The Road Home is scheduled to close July 2019. City, county and state officials are now building the first of three new homeless resource centers planned elsewhere in Salt Lake County.

Steck, who works for Wood Residential Services, Wood Partners’ property management arm, said the police and social-services campaign reduced street crime and vagrancy in the Rio Grande neighborhood to roughly a tenth of what it was just a few years ago.

“Obviously, security was a concern and it was a challenge to change some people’s perceptions,” Steck said, “But since they came and did that, it’s essentially been a non-issue.”

McEntee said Wood Partners is now eager to proceed with a long-planned second phase, in the face of proven market demand for additional luxury dwellings. He likened Alta Gateway Station and its neighborhood to residential projects in the Denver area known as LoDo, a once-rundown historic part of the Colorado capital that is now site of the city’s more in-demand eateries and stores.

“It’s amazing when you get the rooftops up — and we saw this in Denver — you get the eyes 24/7, you get the businesses in and it starts moving in the right direction,” McEntee said.

Though it owns nearly 70 properties with about 20,000 units around the United States and has been involved in building up to 66,000 dwellings total, this is Wood Partners’ first project in Utah. The company describes its niche as “luxurious living at a fair price.”

And in addition to its swimming pool — a rarity in downtown Salt Lake City apartment buildings — Alta Gateway Station boasts an expansive fitness area, bike-ski repair shop, pet care room and climate-controlled wine cellar with personal lockers for rent. The underground parking garage is equipped with electric-vehicle charging stations.

“We’re at the top of the market in terms of finishes,” said Steck.

Reset a tax clock?

Wood Partners and The Gateway mall’s current owner Vestar are now in discussions with the city to extend urban-renewal tax credits in that western corner of downtown, known as the Depot District.
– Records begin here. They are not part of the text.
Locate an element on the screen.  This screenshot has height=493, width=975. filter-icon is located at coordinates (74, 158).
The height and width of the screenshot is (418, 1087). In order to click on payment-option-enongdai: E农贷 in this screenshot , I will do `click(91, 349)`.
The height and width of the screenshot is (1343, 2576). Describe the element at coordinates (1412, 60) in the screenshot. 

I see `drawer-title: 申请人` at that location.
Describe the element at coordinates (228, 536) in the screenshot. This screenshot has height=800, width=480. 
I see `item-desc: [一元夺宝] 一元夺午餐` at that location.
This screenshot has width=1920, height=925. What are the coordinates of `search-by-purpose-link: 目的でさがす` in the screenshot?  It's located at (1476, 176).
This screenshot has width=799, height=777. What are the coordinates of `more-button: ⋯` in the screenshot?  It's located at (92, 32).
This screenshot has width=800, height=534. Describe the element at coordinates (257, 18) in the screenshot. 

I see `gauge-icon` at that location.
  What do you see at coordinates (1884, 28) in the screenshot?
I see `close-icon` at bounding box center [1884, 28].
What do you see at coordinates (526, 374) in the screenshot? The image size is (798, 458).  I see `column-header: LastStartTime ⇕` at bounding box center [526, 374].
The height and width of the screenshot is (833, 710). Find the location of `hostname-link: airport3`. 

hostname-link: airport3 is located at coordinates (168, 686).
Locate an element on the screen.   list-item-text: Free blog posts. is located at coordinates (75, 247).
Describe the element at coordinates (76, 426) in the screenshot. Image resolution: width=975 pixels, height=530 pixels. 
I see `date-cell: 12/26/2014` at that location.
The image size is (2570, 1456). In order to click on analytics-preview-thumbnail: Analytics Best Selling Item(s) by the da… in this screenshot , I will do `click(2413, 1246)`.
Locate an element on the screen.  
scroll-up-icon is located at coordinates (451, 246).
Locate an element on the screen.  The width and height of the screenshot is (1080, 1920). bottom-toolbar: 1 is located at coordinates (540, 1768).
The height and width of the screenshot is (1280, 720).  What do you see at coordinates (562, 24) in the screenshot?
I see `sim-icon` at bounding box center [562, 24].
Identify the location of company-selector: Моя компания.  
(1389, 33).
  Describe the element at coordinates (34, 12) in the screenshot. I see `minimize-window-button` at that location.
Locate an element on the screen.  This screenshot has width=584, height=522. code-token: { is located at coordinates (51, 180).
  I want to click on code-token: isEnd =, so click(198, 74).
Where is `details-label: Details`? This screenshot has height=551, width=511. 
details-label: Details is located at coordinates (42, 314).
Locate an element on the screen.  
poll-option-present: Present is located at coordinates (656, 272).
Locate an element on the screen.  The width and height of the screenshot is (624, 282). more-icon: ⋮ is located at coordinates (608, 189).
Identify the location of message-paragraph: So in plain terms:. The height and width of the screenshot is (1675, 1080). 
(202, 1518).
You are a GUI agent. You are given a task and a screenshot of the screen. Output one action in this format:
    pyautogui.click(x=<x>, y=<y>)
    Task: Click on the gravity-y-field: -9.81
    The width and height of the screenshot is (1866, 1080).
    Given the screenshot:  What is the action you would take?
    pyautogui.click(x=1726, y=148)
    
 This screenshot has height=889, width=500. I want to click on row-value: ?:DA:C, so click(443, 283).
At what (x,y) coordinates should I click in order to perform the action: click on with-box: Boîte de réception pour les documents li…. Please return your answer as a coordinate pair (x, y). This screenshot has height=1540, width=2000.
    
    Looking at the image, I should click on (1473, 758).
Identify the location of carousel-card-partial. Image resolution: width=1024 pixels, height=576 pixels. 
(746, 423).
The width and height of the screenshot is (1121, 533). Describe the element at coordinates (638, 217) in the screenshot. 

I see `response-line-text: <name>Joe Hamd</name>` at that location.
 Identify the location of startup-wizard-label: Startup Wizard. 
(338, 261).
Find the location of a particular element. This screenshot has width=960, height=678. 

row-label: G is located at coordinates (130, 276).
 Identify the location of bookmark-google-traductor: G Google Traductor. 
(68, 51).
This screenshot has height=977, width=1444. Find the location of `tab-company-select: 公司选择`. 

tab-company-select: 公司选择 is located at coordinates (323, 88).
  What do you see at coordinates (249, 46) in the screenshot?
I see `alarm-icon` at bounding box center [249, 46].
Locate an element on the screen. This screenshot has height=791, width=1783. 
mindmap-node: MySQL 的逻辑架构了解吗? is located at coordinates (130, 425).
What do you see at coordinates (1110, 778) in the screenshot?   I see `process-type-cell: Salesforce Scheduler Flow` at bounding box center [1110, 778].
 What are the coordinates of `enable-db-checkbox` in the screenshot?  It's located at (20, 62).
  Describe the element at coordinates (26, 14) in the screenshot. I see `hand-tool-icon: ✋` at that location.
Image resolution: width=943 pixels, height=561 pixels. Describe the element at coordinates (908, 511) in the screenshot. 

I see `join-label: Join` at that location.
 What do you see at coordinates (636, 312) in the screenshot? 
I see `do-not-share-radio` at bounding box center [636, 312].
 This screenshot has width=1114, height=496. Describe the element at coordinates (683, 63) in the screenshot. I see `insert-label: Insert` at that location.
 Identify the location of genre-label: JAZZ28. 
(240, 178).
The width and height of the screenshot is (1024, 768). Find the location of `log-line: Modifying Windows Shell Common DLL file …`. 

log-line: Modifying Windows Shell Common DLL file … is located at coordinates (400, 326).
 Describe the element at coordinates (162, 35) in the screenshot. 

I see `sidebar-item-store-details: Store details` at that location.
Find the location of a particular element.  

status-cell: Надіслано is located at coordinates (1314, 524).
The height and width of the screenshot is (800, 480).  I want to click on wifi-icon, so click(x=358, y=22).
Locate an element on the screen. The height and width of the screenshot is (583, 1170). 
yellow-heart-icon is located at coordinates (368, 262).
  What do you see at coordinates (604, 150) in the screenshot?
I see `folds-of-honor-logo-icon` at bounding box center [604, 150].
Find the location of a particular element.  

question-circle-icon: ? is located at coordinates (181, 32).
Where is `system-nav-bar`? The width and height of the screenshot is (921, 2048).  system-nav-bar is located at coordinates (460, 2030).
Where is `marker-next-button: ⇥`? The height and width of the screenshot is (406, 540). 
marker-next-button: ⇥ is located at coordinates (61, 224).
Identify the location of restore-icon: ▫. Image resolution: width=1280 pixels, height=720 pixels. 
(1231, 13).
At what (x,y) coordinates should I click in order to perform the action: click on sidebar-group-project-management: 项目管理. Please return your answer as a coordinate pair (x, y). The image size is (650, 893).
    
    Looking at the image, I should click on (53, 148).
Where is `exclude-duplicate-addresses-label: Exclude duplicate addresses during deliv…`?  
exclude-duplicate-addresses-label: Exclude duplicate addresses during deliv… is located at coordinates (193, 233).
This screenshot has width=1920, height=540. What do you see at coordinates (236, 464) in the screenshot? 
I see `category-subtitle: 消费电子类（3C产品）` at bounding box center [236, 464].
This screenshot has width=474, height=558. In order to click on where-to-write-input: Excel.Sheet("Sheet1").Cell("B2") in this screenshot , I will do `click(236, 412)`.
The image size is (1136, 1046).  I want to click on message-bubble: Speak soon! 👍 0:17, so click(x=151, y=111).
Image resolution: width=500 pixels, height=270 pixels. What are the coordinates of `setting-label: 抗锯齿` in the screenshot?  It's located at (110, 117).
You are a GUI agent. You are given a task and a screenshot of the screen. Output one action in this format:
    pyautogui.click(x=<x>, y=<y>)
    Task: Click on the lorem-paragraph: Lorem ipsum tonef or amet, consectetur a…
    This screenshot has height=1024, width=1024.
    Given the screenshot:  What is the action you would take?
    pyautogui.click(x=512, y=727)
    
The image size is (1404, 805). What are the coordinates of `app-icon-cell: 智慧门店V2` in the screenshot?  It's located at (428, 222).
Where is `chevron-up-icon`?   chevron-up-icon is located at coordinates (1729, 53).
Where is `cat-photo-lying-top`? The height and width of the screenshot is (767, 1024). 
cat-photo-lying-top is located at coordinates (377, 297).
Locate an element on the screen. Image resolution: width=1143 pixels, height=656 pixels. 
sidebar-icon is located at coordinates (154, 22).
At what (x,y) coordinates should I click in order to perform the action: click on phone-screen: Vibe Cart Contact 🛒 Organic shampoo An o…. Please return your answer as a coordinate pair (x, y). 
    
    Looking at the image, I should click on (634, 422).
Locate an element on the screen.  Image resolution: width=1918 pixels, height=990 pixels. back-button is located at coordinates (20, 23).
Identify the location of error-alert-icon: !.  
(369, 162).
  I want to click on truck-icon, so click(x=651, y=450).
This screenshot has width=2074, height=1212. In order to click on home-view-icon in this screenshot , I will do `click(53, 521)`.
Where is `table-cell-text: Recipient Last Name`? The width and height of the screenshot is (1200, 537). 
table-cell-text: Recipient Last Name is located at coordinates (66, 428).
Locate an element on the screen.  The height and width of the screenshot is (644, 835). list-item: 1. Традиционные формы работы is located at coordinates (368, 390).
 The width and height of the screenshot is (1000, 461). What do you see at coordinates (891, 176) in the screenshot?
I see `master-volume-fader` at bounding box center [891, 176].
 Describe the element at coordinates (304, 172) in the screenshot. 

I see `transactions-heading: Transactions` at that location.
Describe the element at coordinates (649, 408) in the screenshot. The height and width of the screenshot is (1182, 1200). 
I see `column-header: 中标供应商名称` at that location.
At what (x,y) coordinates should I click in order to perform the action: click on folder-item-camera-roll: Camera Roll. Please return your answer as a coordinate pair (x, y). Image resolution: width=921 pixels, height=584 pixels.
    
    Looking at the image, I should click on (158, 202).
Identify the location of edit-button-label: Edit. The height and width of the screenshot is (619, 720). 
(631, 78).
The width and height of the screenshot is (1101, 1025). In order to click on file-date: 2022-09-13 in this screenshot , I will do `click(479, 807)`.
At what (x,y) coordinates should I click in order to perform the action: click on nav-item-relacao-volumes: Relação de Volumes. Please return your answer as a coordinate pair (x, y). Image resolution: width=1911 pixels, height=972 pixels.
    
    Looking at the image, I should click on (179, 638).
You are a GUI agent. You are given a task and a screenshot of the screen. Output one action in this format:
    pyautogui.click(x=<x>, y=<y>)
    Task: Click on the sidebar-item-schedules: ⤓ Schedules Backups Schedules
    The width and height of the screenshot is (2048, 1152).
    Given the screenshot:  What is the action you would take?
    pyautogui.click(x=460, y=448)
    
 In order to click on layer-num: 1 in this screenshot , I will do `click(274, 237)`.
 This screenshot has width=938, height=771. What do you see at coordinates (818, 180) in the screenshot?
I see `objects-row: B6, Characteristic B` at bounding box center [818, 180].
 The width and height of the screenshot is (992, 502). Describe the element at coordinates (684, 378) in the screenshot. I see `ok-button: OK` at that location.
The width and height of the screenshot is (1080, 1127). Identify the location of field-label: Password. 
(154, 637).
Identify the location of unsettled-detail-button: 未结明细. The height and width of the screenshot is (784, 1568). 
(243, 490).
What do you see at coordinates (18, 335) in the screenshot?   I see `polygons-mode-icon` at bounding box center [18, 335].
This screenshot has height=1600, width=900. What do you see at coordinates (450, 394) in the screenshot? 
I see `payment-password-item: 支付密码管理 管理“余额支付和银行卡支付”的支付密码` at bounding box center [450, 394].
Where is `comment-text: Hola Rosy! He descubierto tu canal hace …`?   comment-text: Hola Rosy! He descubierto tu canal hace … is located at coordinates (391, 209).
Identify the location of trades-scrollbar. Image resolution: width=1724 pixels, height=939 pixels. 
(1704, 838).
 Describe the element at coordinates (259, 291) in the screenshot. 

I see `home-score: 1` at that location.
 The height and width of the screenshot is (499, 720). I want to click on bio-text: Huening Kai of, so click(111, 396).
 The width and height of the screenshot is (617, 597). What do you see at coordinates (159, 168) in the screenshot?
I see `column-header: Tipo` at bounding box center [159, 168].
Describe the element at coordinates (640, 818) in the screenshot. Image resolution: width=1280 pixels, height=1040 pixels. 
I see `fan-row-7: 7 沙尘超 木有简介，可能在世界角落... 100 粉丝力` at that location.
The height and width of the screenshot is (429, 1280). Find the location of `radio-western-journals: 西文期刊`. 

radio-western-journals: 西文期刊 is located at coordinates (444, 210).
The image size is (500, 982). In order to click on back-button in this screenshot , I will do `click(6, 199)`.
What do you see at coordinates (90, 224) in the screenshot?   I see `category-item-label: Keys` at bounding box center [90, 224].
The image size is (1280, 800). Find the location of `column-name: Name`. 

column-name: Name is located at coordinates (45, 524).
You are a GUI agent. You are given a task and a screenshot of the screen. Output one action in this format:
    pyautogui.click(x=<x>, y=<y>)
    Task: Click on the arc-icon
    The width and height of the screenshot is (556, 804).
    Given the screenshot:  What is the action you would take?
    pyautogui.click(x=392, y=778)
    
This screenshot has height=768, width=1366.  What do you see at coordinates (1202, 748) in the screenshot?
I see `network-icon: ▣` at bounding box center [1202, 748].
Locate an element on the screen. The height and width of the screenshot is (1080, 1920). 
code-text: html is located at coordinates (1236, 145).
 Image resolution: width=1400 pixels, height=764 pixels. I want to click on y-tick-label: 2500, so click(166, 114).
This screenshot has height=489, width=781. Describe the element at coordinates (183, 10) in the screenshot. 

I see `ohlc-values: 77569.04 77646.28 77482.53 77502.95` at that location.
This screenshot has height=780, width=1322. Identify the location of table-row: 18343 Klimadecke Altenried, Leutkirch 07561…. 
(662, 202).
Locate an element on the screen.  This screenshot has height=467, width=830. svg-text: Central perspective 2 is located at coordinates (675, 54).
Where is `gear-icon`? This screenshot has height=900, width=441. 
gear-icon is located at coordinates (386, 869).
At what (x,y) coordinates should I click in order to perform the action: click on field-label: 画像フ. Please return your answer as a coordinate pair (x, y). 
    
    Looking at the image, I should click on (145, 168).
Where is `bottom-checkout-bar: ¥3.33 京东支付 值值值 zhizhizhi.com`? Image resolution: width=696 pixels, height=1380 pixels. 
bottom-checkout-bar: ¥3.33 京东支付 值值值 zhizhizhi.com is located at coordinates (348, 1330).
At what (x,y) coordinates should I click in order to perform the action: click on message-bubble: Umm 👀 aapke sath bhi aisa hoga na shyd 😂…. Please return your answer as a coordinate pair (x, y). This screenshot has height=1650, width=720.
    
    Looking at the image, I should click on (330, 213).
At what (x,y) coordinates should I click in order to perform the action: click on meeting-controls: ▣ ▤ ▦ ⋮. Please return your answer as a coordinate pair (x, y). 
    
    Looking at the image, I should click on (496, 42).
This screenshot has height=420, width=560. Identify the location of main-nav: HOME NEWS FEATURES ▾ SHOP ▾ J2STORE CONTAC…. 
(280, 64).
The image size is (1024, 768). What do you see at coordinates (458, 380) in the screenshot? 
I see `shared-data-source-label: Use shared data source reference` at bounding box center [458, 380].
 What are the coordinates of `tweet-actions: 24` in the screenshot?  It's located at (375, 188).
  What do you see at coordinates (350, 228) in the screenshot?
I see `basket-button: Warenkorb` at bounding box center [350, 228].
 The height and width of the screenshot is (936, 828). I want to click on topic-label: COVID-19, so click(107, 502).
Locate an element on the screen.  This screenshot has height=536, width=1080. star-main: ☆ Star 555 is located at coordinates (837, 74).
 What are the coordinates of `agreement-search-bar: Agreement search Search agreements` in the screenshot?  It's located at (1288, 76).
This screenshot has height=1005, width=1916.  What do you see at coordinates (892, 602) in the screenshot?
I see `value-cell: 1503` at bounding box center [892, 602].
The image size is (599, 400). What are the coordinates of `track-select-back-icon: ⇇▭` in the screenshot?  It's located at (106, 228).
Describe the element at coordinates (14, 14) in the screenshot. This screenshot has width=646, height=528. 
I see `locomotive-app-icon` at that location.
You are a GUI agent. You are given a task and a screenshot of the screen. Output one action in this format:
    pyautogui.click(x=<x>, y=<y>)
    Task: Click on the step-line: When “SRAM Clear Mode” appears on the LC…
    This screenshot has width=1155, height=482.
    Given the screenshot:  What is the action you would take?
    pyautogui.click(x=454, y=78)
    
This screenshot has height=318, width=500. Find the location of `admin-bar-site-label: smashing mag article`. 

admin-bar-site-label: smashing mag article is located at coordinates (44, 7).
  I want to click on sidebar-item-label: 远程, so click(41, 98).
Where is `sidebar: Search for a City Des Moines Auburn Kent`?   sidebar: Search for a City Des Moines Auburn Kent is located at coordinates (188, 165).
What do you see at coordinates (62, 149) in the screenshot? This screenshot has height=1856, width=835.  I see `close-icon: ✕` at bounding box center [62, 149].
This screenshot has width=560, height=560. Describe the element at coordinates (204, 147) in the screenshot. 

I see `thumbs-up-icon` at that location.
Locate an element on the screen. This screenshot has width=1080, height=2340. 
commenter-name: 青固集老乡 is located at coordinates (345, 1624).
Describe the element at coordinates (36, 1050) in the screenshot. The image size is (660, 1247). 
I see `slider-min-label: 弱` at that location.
The tax rebates date back to before the 2002 Winter Olympics and Utah-based The Boyer Company’s city-subsidized development of Gateway, its Olympic Legacy Plaza and supporting utilities.

The lucrative breaks on new property taxes generated in the city-drawn district — known as increments — are set to expire in 2020, though to be tax-eligible, projects had to have broken ground by 2015.

Vestar CEO David Larcher, based in Phoenix, confirmed talks with the city’s Redevelopment Agency, or RDA, to extend the tax-increment financing.

Larcher said Vestar’s $30 million-plus overhaul of Gateway — including a new hotel and rebranding of the open-air shopping center into an art-heavy entertainment hub — is still only partly complete.

Clay Iman, development director with Wood Partners, said his company was seeking tax help because Alta Gateway’s second phase required the costly burial of immense electrical pylons to the north, owned by Rocky Mountain Power. The utility has so far turned down requests to share those undergrounding costs, Iman said.

City Councilman Derek Kitchen, who is also RDA board chairman, and a spokesman for Salt Lake City Mayor Jackie Biskupski, who serves as RDA executive director, said they were receptive to exploring the district extension, though it was early in the discussion.